IRS: Adjumani spray operators protest delayed payment of allowances
ADJUMANI: Spray operators and team leaders contracted on behalf of the Ministry of Health by Adjumani district local government to implement the indoor residual spraying [ IRS ] in the area have protested the delayed payments of their training allowances.
This reporter has established that 60 spray operators and 15 team leaders including village mobilisers are demanding the district local government Shs 8.7 million with each worker entitled to Shs 110,000 for five days of training.
Bernard Ayimani who is the team leader of the aggrieved contracted workers for the IRS urged the district authorities to pay their allowances before they proceed with the work as planned.
“We need the training allowance and appointment letter to say that we have been contracted to do this work,” Ayimani said.
Alice Baatiyo, one of the women employed to do the IRS in Adjumani town council expressed disappointment, saying all their colleagues in other sub-counties have been paid but only the spray operators of Adjumani town council have been left out.
Meanwhile, the district health officer, Dr. Drametu Dominic said his office completed all the steps for payment, even though he blamed the delayed payment of allowances on the integrated financial management system[IFMS], which he said has a technical glitch.
“Am appealing to you to resume work as my office makes up a follow-up to expedite the payment because your money is already in the pipeline,” Dr. Drametu told the rowdy youth who seemed to not believe what the official was saying.
The chief administrative officer of Adjumani, Grandfield Oryono Omonda acknowledged the delay attributing it to an unnecessary breakdown in the IFMS system leading to the delay in payment.
The IRS programme, which targets all the districts in West Nile officially started on November 7, 2022, and is scheduled to run for 25 days.
About 90.000 houses including commercial buildings have been mapped to be sprayed during the IRS operation.
The ministry of health has set aside US$ 26mln [Shs 93 billion] for the programme to fight infective female Anopheles mosquitoes that transmit malaria as they suck the blood out of the bodies of human beings.
West Nile has a high malaria transmission with 80 percent of people with fever testing positive, 50 percent of all out-patient attendees being due to malaria, 25 percent of all in-patients, and 15 percent of all deaths.
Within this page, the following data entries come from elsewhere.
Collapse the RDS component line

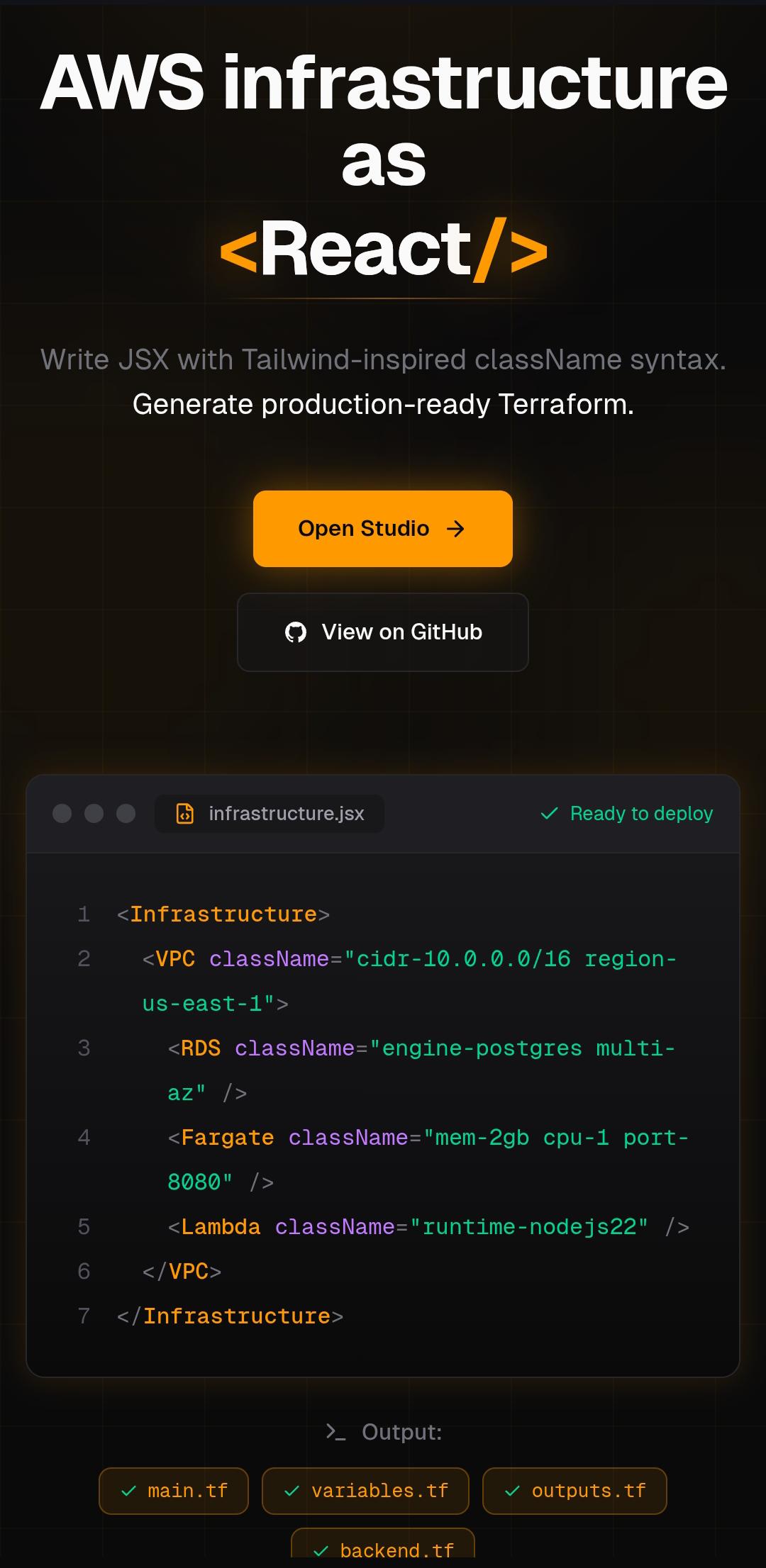[x=200, y=1048]
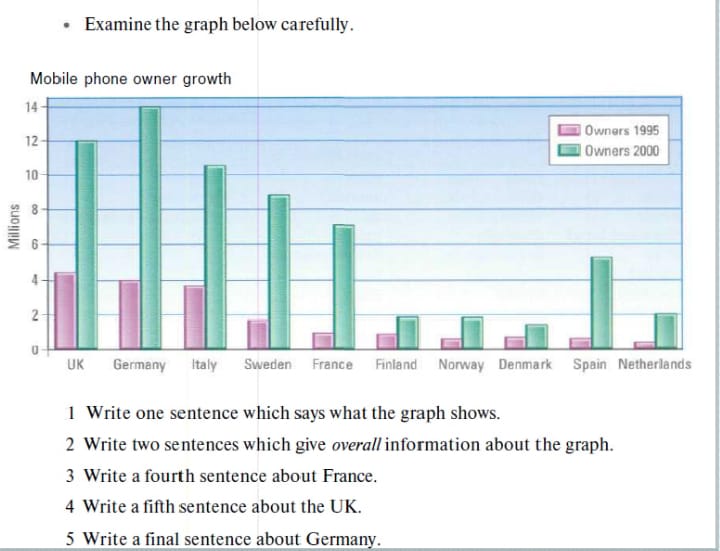Click the Germany 1995 pink bar
The width and height of the screenshot is (720, 551).
(x=128, y=312)
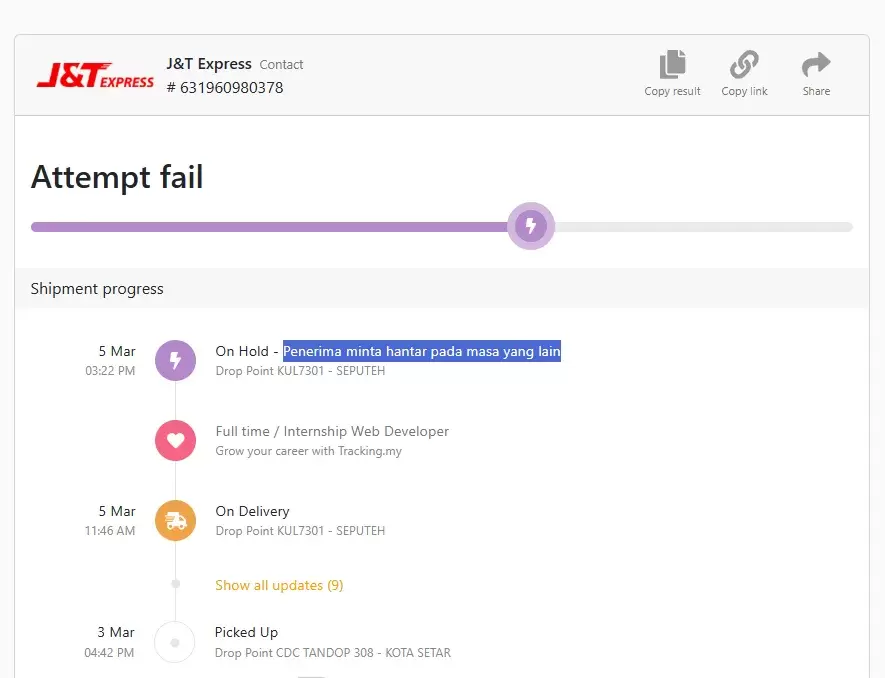Click the On Delivery status text
The width and height of the screenshot is (885, 678).
pyautogui.click(x=252, y=511)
According to the district health office in Adjumani district, malaria still was among the top 10 causes of mortality during the financial year 2021/22 with a total of 70 deaths, males 41, female 29, which was a proportion of 23 percent.
The data further indicates that the proportion of pregnant mothers with malaria from January 2022 to March 2022 increased from 23 percent to 32 percent from April to June 2022, which is a dangerous trend that necessitates IRS.
Uganda first implemented IRS in Kigezi in the 60s and early 1970s in an attempt to eliminate malaria. It was reintroduced in Kigezi again in 2006, moved to Acholi and parts of Lango in 2009, and later to eastern Uganda in 2014.